Yasmina Réza établit au début du roman un chassé-croisé de dialogues nous faisant progressivement découvrir les différents personnages qui gravitent dans le roman. On est là au cœur de l’excellence d’écriture de l’auteure qui dévoile sans jamais révéler, l’intime, les failles, les ressentiments de chacun avec parfois des décalages inattendus et surprenants. Et si le livre est un roman, il y a un peu de théâtre dans tout cela, comme pour rappeler la dramaturge qu'est l'auteure…


Cette famille juive qui n’a reçu aucune éducation religieuse de la part de leur mère se lance dans un voyage à Auschwitz-Birkenau, à la demande de Joséphine, la fille de Serge. Personne n’a vraiment envie d’y aller, mais tout le monde répondra présent pour le départ. Quel sens donneront ils à ce voyage, sera-t-il un simple voyage touristique ou bien un voyage mémoriel en souvenir de leurs ancêtres ?


Le cœur du roman est là. Alors qu’Anna et Joséphine sont à la recherche de leur passé familial, Serge se rebelle et trouve le voyage inutile, Jean lui est dubitatif voir désabusé… Ce voyage à Auschwitz est l’occasion pour l’auteure d’évoquer le sujet brulant du devoir de mémoire, montrant une famille sans émotion face à la tragédie du lieu. Elle transforme ce voyage en visite de parc d’attraction avec les touristes débarquant par cars entiers, avec leurs perches à selfies…


Provocation feinte ou pensée cachée de l’auteure, le livre dérange et force se poser des questions auxquelles il n’y a peut-être pas de réponse… Doit-il y a voir à tout prix un devoir de mémoire ? Quel sens lui donner quand il n'y a plus ou presque de survivant de cette époque ?


Au cours de l'entretien Yasmina évoque ce sujet difficile et complexe et nous dit que pour elle un lieu de mémoire doit être un lieu d'histoire. Selon elle le mot mémoire est mal employé. Le devoir de mémoire doit être pour elle un devoir de savoir.


La mémoire, émotionnelle, personnelle serait-elle réservée à ceux qui ont vécu l'évènement et peuvent s'en souvenir ?


Le livre traite sur le ton de la tragi-comédie un sujet grave et sérieux. Cela est rendu possible par l'écriture de Yasmina Reza, nerveuse, corrosive, douce-amère, qui met en scène avec brio les sujets de vie qui la hante depuis trente ans, au travers de personnages dont certains sont gouvernés par les Nerfs.


Serge est un roman, mais il a parfois des allures de pièce de théâtre avec des scènes dignes d’être jouées devant des spectateurs en attente du dénouement.

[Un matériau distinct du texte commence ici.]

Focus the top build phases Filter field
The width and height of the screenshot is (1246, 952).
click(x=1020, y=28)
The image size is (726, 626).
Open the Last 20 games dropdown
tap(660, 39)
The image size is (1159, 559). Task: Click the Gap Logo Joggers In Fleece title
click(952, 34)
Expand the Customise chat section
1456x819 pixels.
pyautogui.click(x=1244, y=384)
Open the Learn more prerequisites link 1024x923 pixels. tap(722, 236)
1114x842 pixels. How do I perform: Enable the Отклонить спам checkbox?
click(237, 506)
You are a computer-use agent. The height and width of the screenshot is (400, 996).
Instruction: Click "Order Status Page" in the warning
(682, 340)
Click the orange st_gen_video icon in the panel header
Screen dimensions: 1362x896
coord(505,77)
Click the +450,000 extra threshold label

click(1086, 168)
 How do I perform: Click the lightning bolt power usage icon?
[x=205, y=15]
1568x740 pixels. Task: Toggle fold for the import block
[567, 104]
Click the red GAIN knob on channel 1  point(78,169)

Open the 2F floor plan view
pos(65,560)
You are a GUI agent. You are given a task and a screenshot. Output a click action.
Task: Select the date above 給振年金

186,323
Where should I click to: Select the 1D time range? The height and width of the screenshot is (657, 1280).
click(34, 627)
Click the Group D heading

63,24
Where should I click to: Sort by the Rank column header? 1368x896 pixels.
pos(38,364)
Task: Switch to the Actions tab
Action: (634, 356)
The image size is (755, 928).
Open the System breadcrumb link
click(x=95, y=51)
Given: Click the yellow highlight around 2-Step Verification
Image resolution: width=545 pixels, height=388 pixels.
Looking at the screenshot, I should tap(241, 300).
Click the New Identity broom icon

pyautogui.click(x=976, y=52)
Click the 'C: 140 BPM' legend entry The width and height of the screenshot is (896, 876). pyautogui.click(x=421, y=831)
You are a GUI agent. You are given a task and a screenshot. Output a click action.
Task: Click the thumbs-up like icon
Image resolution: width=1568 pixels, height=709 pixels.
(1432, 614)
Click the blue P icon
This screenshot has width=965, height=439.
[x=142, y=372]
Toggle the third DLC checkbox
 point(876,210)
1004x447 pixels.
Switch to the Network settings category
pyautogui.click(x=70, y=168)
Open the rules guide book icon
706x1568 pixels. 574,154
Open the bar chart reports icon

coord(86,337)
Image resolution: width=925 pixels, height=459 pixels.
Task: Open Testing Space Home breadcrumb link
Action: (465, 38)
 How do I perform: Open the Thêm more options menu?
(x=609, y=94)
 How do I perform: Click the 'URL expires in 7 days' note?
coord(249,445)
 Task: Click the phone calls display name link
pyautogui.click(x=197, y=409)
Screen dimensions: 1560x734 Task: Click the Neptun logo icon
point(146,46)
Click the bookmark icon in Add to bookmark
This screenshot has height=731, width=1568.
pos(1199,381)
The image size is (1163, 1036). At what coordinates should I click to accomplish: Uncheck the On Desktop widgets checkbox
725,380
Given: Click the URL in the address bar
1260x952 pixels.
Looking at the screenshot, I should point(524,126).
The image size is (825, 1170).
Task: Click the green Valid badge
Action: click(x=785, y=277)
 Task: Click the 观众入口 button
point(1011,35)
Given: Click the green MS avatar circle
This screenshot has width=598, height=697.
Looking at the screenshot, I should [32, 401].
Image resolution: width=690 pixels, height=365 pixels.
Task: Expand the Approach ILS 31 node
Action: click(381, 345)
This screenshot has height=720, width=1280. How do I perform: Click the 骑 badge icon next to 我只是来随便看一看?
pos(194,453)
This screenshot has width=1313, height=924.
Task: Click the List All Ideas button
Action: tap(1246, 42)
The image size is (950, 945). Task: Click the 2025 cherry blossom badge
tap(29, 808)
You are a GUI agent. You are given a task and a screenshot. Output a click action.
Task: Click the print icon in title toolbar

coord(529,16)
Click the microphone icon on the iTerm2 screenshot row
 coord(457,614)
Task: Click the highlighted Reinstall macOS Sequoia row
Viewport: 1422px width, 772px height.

J’ai aimé ce livre car il nous embarque vraiment dans un autre univers psychologique à la fois proche et lointain de notre quotidien, parfois déroutant et complexe à dénouer. Est-ce là un jeu de l'auteure pour nous rendre encore plus captifs ?


Mais c’est probablement ce qui fait la force du livre au-delà des différents sujets abordés qui prêtent à réflexion.